Pitching Deaf and Winning

Pitching Deaf and Winning

Steve’s breakdown: I’m sure many of you heard about the deaf high school football team that won its division title. It was so big NBC News, The Huffington Post and Sports Illustrated covered it.

We saw it too and it made us think. What if your new business team did the same thing? What if they stopped listening to the crowd and worrying about what the other team was going to do? What if they were so focused that you could think and execute quicker than the competition every time?

This is a major component to the philosophy of The Ratti Report and our services and we hope you’ll think about the possibilities.

Have a Happy & Prosperous 2013!

FREMONT, CA: A Bay Area deaf football team proved naysayers wrong this season by clinching their league title despite what seemed to some to be overwhelming disadvantages.

The California School for the Deaf’s Eagles finished 10-2 this season and won the North Central II- Bay League title along with setting a single-season record for wins. They said their being deaf actually gave them an advantage on the field.

“Some might call us disabled, but that can be extra motivation for us,” quarterback Carlos Lopez told the Oakland Tribune. “Some of us might feel hurt or angry (by that), but when it comes time to play the game, we prove them wrong and we earn their respect.”

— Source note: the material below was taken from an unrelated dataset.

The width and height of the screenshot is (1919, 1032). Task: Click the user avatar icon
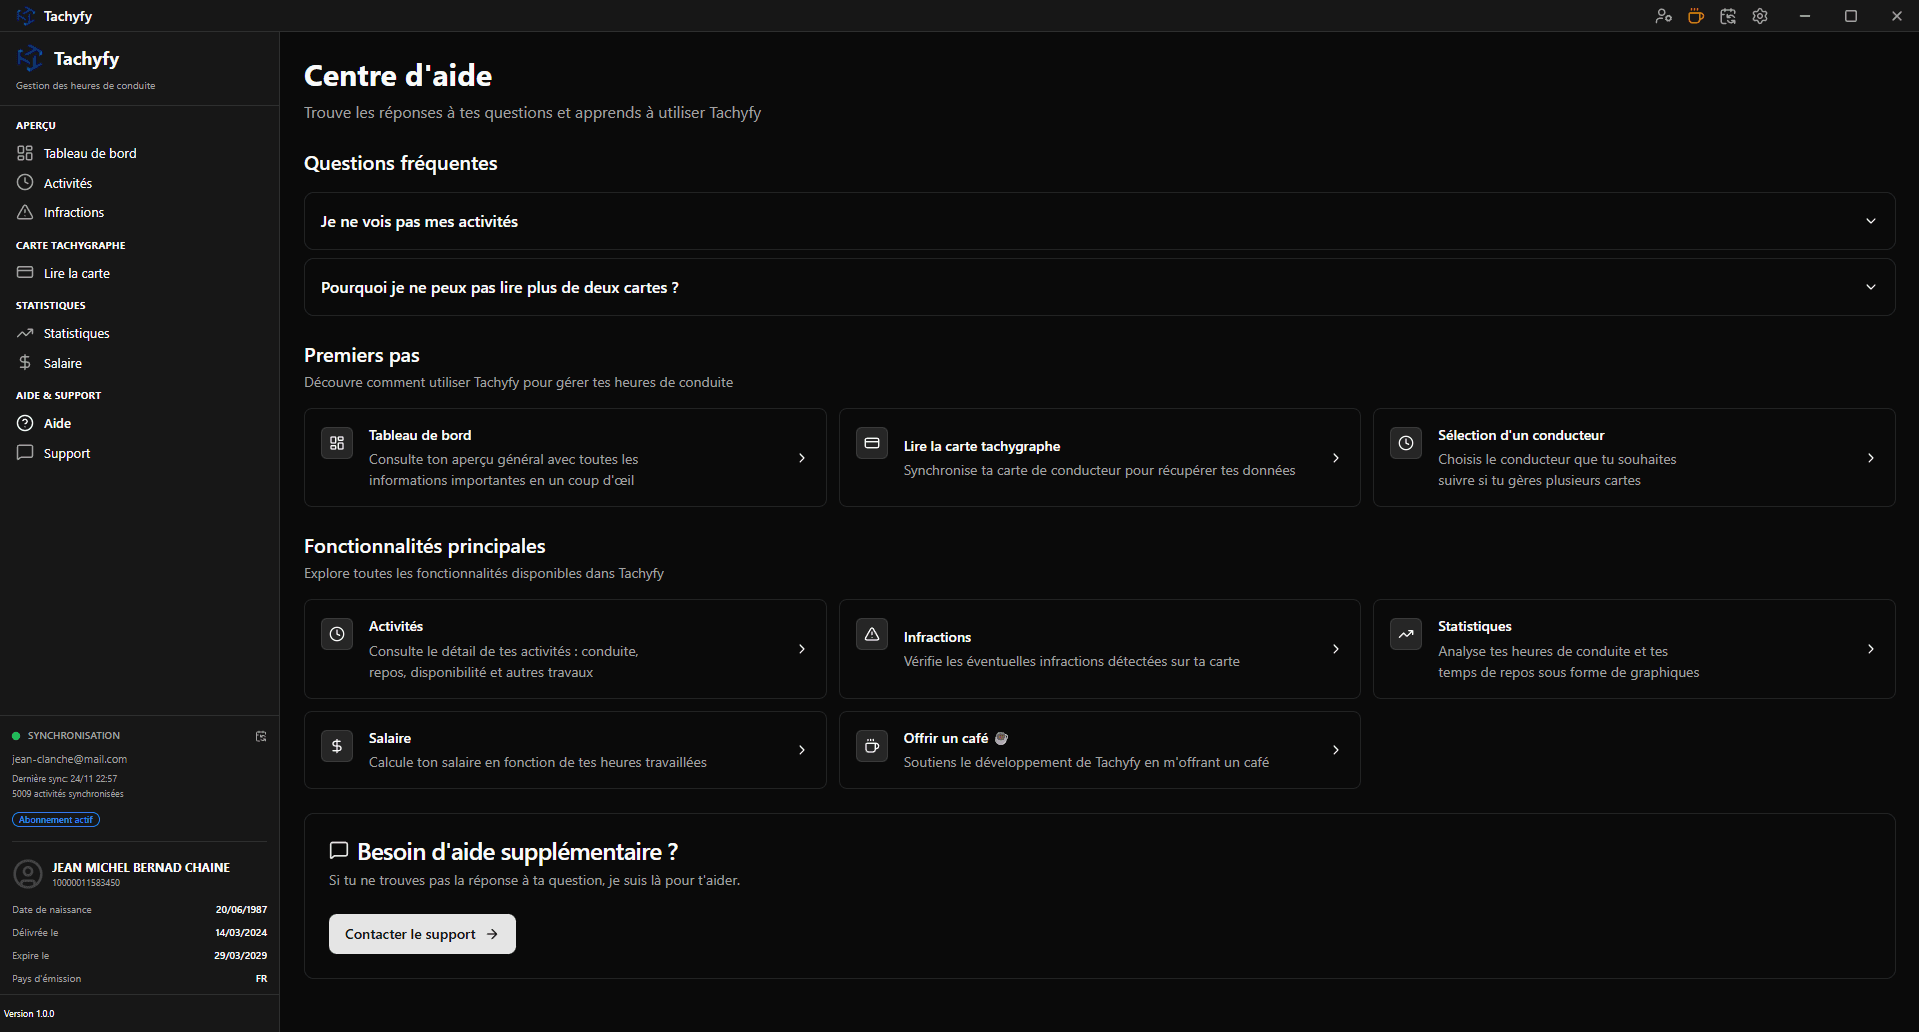pos(27,874)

The team uses a combination of sign language and color-coded boards to call plays. The 19 players are smaller than their opponents, but make up for it by running a no-huddle offense that exhausts the other team.

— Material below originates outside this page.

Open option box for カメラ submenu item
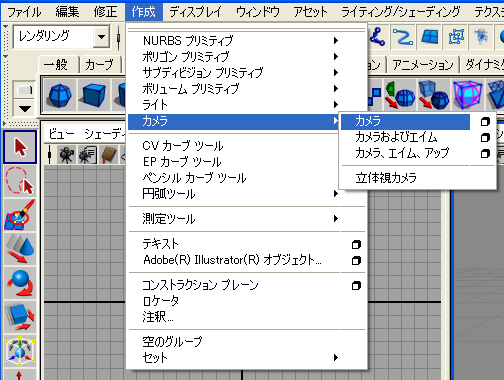The height and width of the screenshot is (380, 504). click(x=485, y=122)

“Our goal is to get off a play within seven seconds after a referee spots the ball,” Coach Warren Keller told the Mercury News. “We try to get off so many snaps that it’s like playing two games in one day.”

The strategy worked: the team racked up 349 points in 11 games, averaging about 32 points a game, and won their first league title since 2002. It was only their second title since 1991.

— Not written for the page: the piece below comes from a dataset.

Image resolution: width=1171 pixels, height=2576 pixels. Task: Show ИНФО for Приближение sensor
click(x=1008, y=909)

Keller said the team does is not all that different from any other football team, and opposing coaches agreed.

“They’re one of the most disciplined teams we play,” said Gary Galloway of Petaluma’s St. Vincent de Paul. “It might be because of the focus they have to have (as deaf players). It was amazing to see how excited they were to play the game.”

The team finished second place Tuesday in a contest to win a $25,000 grant at Sports Illustrated’s Sportsman of the Year Ceremony. They were one of 10 teams vying for the honor.

They were named the National Deaf Prep Football Champion by the National Deaf Interscholastic Athletic Association.